BHS students navigate shift in Halloween norms

Theo Lemkin, Kate Wallan, Miguel Huhndorf-Lima, Holden Elias, Ty Walthall, and Kaleb Wagner pose in costume.
Sunny Bevis-Lipton
By Julia Brimmer, November 5th, 2022

“When I was younger, I'd go trick or treating with my family,” said Lilly Cobb, a sophomore at Berkeley High School, describing her unconventional Halloweens from years past. “We’d dress up in costumes, and then we'd get candy from strangers as one does. … Then, my parents would allow me to sell them the candy for 10 cents apiece to put out for children the following year, because they did not want (my sibling and I) to get very hyper.”

Today, Cobb doesn’t fully understand the hype around the holiday. She enjoys the general season of fall but could do without Halloween.

One of the most popular traditions surrounding the holiday is the practice of dressing up in a costume. On October 31, BHS took part in this tradition, kicking off the school’s Unity Week. 
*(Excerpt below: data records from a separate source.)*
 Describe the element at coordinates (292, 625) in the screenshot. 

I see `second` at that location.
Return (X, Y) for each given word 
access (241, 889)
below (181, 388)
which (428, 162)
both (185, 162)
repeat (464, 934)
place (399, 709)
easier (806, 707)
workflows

“I'm gonna do corpse paint and (wear) a skeleton shirt, a gray sweater and look for the great pumpkin with my friends,” said BHS sophomore Scottie Hainsworth. Hainsworth didn’t dress up last year, and misses the nostalgia factor of wearing a costume.
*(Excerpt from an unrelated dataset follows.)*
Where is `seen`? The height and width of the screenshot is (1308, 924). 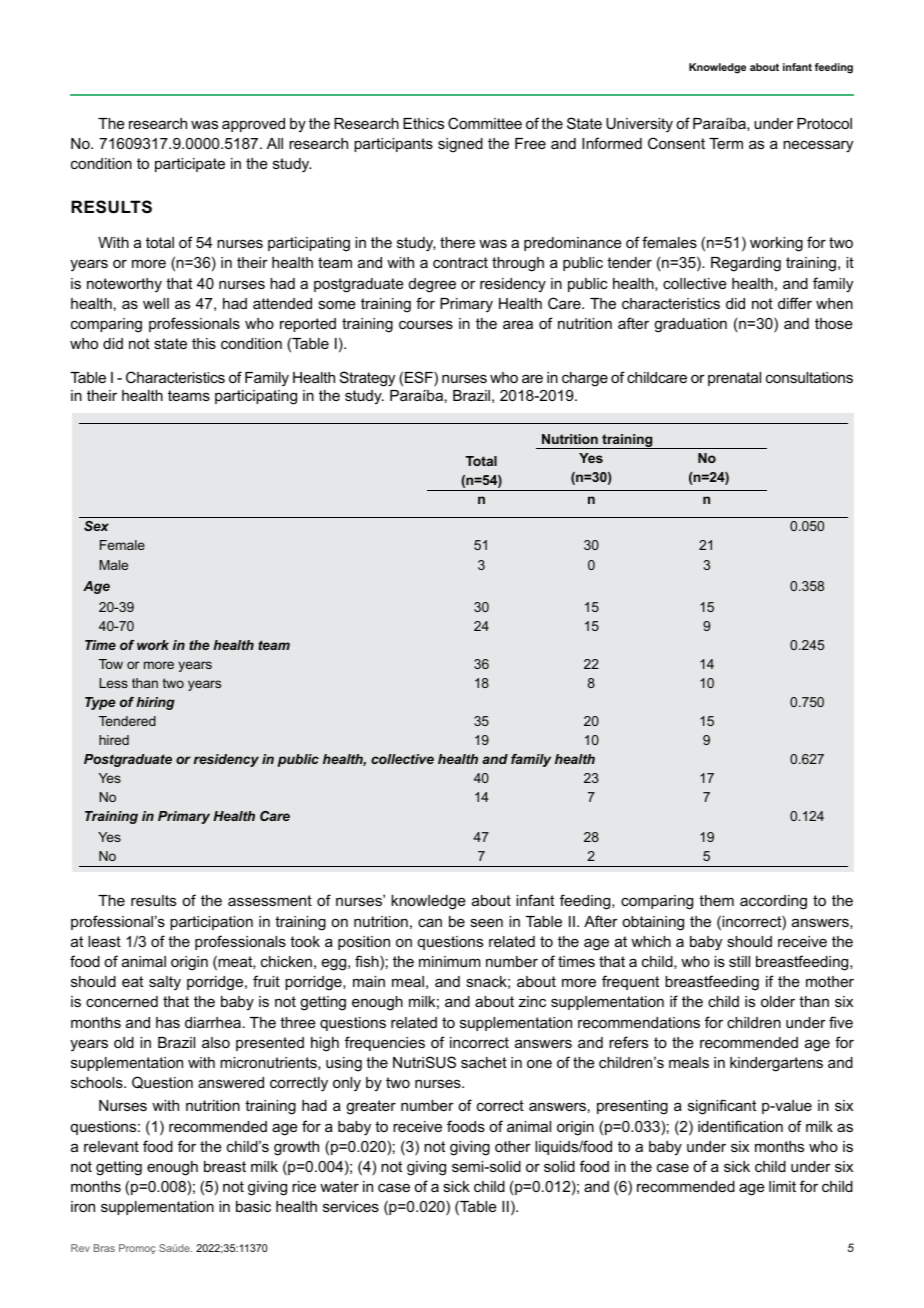 seen is located at coordinates (486, 922).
Ethan Grimes, a junior at BHS, dressed up as a British educational YouTuber named Tom Scott this year, as he looks up to him and hopes to make similar content one day. He has always celebrated Halloween and loves being able to dress up as his favorite character every year.
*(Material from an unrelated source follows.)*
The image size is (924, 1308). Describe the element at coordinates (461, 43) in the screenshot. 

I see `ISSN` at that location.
Although Grimes wished he could go out and trick or treat, this year he had too much homework and instead passed out candy while reading books for school.    However, there are students at BHS that are not as interested in dressing up for Halloween. “It takes a lot of effort to find a costume that you like, and then everyone judges you for what you dress up as,” Cobb said. 

Grimes also noted that high school students are often busy and just don’t have the time to participate in dressing up or trick or treating like they used to.

“As I got older, Halloween seemed to creep up on me a bit more since I've been more busy with school work,” Grimes said.

Simone Schubert, a junior at BHS, is Jewish, and her family doesn’t participate in pagan holidays. 

Schubert recalled that even at her Jewish private school, many students still celebrated the holiday. They’d ask her what she was going to dress up as, and Schubert would have to say that she doesn’t celebrate Halloween.

Though she doesn’t celebrate Halloween in the traditional sense, Schubert is well-researched in the history of its roots, and loves many activities often associated with the holiday. She often uses Halloween as an excuse to have a sleepover with her friends, watch horror movies, and dress up, all of which she said she’d take any excuse to partake in.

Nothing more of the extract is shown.